### TASK DESCRIPTION
Could you copy every row below word for word, with nothing changed?

[start SOURCE RECORDS]

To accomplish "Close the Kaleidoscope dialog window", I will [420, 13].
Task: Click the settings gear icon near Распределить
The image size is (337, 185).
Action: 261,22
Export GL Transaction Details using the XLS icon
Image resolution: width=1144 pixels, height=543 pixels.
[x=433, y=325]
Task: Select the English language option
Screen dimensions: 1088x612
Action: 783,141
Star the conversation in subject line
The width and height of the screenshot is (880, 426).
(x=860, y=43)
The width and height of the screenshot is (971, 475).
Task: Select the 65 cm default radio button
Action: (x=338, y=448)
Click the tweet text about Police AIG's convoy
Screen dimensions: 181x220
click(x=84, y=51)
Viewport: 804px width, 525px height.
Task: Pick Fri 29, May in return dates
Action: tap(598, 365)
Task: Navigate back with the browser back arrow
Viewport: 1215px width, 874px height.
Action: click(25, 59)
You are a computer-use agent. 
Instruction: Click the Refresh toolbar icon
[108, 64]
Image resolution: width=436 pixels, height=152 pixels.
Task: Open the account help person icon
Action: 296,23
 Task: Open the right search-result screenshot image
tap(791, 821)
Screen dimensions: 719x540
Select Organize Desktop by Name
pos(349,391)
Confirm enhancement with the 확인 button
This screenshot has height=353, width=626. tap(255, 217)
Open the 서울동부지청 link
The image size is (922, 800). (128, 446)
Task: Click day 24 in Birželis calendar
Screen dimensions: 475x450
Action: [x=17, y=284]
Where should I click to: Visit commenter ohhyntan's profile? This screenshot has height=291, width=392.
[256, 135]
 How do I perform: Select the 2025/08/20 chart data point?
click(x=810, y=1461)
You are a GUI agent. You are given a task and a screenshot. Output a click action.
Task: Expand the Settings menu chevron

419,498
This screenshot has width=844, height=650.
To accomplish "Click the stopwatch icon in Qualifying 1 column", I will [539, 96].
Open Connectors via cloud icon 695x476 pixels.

[end SOURCE RECORDS]

### RESPONSE
To accomplish "Close the Kaleidoscope dialog window", I will [420, 13].
Task: Click the settings gear icon near Распределить
The image size is (337, 185).
Action: 261,22
Export GL Transaction Details using the XLS icon
Image resolution: width=1144 pixels, height=543 pixels.
[x=433, y=325]
Task: Select the English language option
Screen dimensions: 1088x612
Action: 783,141
Star the conversation in subject line
The width and height of the screenshot is (880, 426).
(x=860, y=43)
The width and height of the screenshot is (971, 475).
Task: Select the 65 cm default radio button
Action: (x=338, y=448)
Click the tweet text about Police AIG's convoy
Screen dimensions: 181x220
click(x=84, y=51)
Viewport: 804px width, 525px height.
Task: Pick Fri 29, May in return dates
Action: tap(598, 365)
Task: Navigate back with the browser back arrow
Viewport: 1215px width, 874px height.
Action: click(25, 59)
You are a computer-use agent. 
Instruction: Click the Refresh toolbar icon
[108, 64]
Image resolution: width=436 pixels, height=152 pixels.
Task: Open the account help person icon
Action: 296,23
 Task: Open the right search-result screenshot image
tap(791, 821)
Screen dimensions: 719x540
Select Organize Desktop by Name
pos(349,391)
Confirm enhancement with the 확인 button
This screenshot has height=353, width=626. tap(255, 217)
Open the 서울동부지청 link
The image size is (922, 800). (128, 446)
Task: Click day 24 in Birželis calendar
Screen dimensions: 475x450
Action: [x=17, y=284]
Where should I click to: Visit commenter ohhyntan's profile? This screenshot has height=291, width=392.
[256, 135]
 How do I perform: Select the 2025/08/20 chart data point?
click(x=810, y=1461)
You are a GUI agent. You are given a task and a screenshot. Output a click action.
Task: Expand the Settings menu chevron

419,498
This screenshot has width=844, height=650.
To accomplish "Click the stopwatch icon in Qualifying 1 column", I will [539, 96].
Open Connectors via cloud icon 695x476 pixels.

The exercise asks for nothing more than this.